My eyes took to wandering the streets, though I wasn’t sure what I needed to find. Maybe I sought comfort or reassurance or hell, maybe even an explanation for all of this mess.
There was a small pharmacy across the street, and inside the lights flickered, displaying its white walls and empty shelves. The front window was shattered, the sidewalk speckled with splinters of broken glass. In front of the door was one of the creatures, dead, a single grey arm peeking out from under the flock of crows that covered the body like a moving blanket. Black wings beat against the black night as they cawed to one another in flat annoyed tones, fighting for the soft eyes and the choicest parts of bloated flesh.
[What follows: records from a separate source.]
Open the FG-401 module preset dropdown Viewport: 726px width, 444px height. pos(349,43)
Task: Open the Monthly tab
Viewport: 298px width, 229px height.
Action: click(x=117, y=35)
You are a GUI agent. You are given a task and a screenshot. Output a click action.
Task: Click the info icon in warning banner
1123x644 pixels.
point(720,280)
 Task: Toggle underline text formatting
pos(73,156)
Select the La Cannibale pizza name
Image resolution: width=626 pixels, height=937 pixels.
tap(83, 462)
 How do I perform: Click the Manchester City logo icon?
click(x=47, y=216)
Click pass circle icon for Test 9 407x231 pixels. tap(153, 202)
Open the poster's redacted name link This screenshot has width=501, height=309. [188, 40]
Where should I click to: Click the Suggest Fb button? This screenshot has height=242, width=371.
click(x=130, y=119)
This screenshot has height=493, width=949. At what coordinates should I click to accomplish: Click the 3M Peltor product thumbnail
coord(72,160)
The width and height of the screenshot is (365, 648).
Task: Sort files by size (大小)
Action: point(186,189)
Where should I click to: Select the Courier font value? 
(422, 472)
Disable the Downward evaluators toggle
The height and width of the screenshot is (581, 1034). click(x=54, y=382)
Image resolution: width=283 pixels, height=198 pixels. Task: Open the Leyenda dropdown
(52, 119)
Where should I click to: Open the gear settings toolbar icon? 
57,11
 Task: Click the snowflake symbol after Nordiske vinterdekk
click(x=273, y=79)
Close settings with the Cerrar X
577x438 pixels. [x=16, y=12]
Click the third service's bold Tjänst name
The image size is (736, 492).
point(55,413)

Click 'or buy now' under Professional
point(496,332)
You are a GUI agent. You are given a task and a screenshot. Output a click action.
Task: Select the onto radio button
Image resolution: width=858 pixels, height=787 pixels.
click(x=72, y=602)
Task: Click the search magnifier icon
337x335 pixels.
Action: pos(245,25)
“It’s the end of the world,” I whispered. Part of me still couldn’t wrap my head around it all, so I thought that saying the words might make it real.
That made Evelyn chuckle. “Nah, the world will get along just fine. It’s the end of humanity that’s got me a little concerned.”
“And we will never know how it started.”
“That might not be accurate.”
I pounced on the hesitation in her voice. “What do
“Would you laugh at me if I told you I knew who was responsible for unleashing this hell, and I was on my way to make him pay for it?
“How can you know that?" I asked.
“That’s easy, because I’ve known him my whole life. He’s my dad.”
It wasn’t a lie—there was no way it could have been. That rage, that betrayal and anger, threw an unmistakable flare into her eyes.
It certainly wasn’t salvation, but it was something, a reason to stay alive and unbroken at any cost. This was my second life. My previous one had died with Katie, but as long as I had Evelyn, I would not meet my end beneath a blanket of starving crows.
I picked up the baseball bat and rested it over my shoulder. The anger from her eyes drifted away like a fleeting memory and she smiled, because I didn’t need to use words to give her my answer.
“So we’re going to kill your father, then?” I asked after we walked for awhile in silence.
The girl smiled, and it drove away all the darkness around us. “That’s the plan.”
As long as there was Evelyn, there was hope.